My mother died in 1984 at the age of 48. The Asbestos Hazard Emergency Response Act was passed in 1986. I was a sophomore in college at the time of her death and upon graduation, chartered a path to the Ph.D. In truth, I am a willing surrogate and proxy, standing in for my mother and for her early dream of being in academic service to students. She inspired me to help others fall in love with the gift of learning; to care for the whole person; and to reach beyond your circumstances. I am honored to have fulfilled her dream while embracing and living it as my own.

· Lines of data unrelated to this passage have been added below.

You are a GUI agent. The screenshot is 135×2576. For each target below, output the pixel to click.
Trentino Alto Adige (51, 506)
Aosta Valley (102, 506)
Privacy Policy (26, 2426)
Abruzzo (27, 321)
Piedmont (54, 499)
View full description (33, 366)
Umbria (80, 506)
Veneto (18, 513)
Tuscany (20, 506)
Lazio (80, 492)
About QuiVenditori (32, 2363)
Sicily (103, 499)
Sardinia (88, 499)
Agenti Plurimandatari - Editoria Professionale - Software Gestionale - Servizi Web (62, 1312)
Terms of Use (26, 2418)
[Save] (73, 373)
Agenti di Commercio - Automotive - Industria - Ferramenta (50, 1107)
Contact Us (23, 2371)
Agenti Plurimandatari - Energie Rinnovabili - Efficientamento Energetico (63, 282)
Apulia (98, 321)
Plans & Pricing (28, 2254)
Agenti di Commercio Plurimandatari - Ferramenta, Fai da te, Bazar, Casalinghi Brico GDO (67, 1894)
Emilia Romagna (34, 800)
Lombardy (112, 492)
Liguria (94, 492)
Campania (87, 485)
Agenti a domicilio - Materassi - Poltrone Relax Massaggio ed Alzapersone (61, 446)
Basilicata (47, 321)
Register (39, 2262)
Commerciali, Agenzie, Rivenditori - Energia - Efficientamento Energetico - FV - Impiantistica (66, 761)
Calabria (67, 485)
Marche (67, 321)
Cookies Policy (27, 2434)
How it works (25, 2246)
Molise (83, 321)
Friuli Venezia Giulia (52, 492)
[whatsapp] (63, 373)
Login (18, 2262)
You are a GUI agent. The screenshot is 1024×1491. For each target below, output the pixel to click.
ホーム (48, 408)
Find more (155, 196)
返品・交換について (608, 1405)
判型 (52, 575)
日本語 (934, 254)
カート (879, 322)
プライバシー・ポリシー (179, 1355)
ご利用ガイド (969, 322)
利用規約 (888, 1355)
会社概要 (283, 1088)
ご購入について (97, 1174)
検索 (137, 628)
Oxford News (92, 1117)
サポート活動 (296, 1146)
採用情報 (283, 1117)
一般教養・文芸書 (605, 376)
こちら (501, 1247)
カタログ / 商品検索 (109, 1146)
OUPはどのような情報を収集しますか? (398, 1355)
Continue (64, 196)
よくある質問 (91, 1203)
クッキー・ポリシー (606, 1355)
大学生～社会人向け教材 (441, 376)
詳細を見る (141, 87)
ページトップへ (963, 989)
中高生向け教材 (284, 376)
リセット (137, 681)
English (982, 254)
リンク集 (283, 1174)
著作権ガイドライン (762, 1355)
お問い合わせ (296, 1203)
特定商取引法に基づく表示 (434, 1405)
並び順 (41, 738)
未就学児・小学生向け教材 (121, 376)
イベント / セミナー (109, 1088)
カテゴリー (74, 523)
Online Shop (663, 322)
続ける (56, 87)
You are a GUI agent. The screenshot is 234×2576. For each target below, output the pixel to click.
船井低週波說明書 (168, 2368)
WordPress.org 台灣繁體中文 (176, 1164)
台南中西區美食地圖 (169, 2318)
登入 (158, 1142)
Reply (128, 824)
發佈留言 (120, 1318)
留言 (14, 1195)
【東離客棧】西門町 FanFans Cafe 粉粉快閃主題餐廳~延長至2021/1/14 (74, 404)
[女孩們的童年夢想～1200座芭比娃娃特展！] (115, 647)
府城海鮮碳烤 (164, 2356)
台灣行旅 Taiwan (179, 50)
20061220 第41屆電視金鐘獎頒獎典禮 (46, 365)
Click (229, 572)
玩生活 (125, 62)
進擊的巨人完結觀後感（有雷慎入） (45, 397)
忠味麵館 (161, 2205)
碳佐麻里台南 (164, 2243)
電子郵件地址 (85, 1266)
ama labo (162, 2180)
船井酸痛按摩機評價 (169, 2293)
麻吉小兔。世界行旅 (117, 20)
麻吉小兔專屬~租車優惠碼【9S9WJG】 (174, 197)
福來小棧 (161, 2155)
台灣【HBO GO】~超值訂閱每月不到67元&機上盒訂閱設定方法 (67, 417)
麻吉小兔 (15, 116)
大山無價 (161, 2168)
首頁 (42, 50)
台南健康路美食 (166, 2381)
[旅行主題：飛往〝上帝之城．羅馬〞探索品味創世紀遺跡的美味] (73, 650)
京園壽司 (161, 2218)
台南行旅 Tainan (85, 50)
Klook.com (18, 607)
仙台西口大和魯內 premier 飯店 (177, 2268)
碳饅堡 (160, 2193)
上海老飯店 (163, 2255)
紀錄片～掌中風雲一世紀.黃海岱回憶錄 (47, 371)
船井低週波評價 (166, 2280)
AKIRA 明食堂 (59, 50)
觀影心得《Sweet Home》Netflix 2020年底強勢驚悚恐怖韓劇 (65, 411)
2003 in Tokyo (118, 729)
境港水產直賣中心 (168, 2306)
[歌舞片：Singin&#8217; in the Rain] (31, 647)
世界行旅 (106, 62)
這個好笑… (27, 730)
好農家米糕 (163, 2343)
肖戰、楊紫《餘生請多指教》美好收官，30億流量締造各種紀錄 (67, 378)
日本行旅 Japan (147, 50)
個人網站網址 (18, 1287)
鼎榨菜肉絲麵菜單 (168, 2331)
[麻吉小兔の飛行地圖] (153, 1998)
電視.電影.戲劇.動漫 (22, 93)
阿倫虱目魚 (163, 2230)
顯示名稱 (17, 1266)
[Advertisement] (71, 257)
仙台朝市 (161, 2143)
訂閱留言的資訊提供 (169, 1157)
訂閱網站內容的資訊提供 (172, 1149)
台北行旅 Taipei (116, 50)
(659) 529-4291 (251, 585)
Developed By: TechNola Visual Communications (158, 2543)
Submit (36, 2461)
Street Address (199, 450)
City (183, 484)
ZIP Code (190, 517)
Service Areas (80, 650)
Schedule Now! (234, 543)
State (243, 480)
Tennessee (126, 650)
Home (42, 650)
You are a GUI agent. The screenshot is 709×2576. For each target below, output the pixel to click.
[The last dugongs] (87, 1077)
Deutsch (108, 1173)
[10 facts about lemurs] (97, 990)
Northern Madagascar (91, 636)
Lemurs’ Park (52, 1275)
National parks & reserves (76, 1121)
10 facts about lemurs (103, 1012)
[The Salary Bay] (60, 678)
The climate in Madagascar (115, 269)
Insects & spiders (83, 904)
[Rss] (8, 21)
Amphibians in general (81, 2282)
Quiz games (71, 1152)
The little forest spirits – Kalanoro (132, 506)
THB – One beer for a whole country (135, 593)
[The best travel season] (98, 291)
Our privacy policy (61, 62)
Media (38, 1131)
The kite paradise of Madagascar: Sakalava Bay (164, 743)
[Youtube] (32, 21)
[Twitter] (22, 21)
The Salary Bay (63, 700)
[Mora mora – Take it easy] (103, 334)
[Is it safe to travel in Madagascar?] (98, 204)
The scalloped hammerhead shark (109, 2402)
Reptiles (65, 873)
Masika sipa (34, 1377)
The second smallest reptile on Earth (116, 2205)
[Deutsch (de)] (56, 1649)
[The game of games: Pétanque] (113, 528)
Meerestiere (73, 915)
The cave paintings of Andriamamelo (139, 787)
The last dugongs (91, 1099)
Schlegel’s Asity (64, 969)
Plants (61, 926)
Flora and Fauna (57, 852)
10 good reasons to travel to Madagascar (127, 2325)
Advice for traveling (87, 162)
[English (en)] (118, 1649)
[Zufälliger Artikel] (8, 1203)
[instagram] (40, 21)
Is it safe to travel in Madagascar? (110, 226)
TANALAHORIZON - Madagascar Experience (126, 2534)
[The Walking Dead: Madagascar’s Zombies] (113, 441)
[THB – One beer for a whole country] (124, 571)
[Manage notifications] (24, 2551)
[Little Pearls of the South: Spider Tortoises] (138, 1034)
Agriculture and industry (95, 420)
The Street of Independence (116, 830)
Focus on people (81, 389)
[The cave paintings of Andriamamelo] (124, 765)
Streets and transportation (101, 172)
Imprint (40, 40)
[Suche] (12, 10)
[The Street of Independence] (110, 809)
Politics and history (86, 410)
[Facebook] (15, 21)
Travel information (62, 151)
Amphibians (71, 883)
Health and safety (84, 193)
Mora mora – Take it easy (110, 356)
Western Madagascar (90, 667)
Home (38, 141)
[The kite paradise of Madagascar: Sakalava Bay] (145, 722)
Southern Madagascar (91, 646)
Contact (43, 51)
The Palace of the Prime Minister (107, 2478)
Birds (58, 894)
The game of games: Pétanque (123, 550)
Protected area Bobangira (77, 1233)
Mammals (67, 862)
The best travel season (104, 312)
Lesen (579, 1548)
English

Still captivated by ‘mystery’ of physics
Giulia Semeghini, Assistant Professor of Applied Physics Harvard John A. Paulson School of Engineering and Applied Sciences
The major influence in my career path as a physicist was a scientific exhibit I attended when I was in high school. I was generally good in math and sciences in high school but wasn’t really interested in physics until that moment. The exhibit was mainly about physics, and the speaker was passionate about it; he was the person that made me see what physics is about; a field that allows you to look deeper into what happens around us and understand why things behave the way they do.
In college, the professor who taught me quantum physics inspired me to study this field. I remember the first class; I was fascinated by what he was telling us, and by this field that was completely new to me. I felt enthralled, and again a key part of this was the professor’s enthusiasm and curiosity. The way he was explaining quantum physics was as if he was revealing a mystery, and that feeling of awe remains in me even after many years. During my Ph.D. and first postdoc at the University of Florence, I had two advisers who had a huge influence on me. They helped me see what it means to ask the right questions and find creative ways to seek the answers. They also helped me understand my talents and value my contribution to research.
Sometimes the way teachers teach physics in high school is a little bit dry and not very interesting. It’s about learning formulas. To students who may have an intuition that physics might be something of interest for them, I’d say that they should try to explore it outside school and try to meet people that practice physics.
Book ‘radically changed’ approach to education
Junlei Li, Saul Zaentz Senior Lecturer in Early Childhood Education; Faculty Co-Chair, Human Development and Education Program, Harvard Graduate School of Education
I was trained, like most Ph.D.’s in my profession, to find and fix what is wrong in the fields of human development and education. My work in early childhood started in orphanages — the culmination of “what went wrong” from society to community to family. “The Power of Positive Deviance,” a book that was influential in my career path, takes a very different approach. It is about having the kind of respect and trust for communities to discover what is going well even in the most difficult contexts. It radically changed how I approach my field — it taught me to honor the expertise and wisdom of those who are already on the front lines of any difficult work. It led me to learn from villagers who fostered children with severe disabilities, childcare providers in low-income communities, and social workers in youth group homes. Eventually, I sat down with one of the co-authors — Monique Sternin, a graduate of our Graduate School of Education — at Harvard Square and thanked her for all that she did and shared in that book.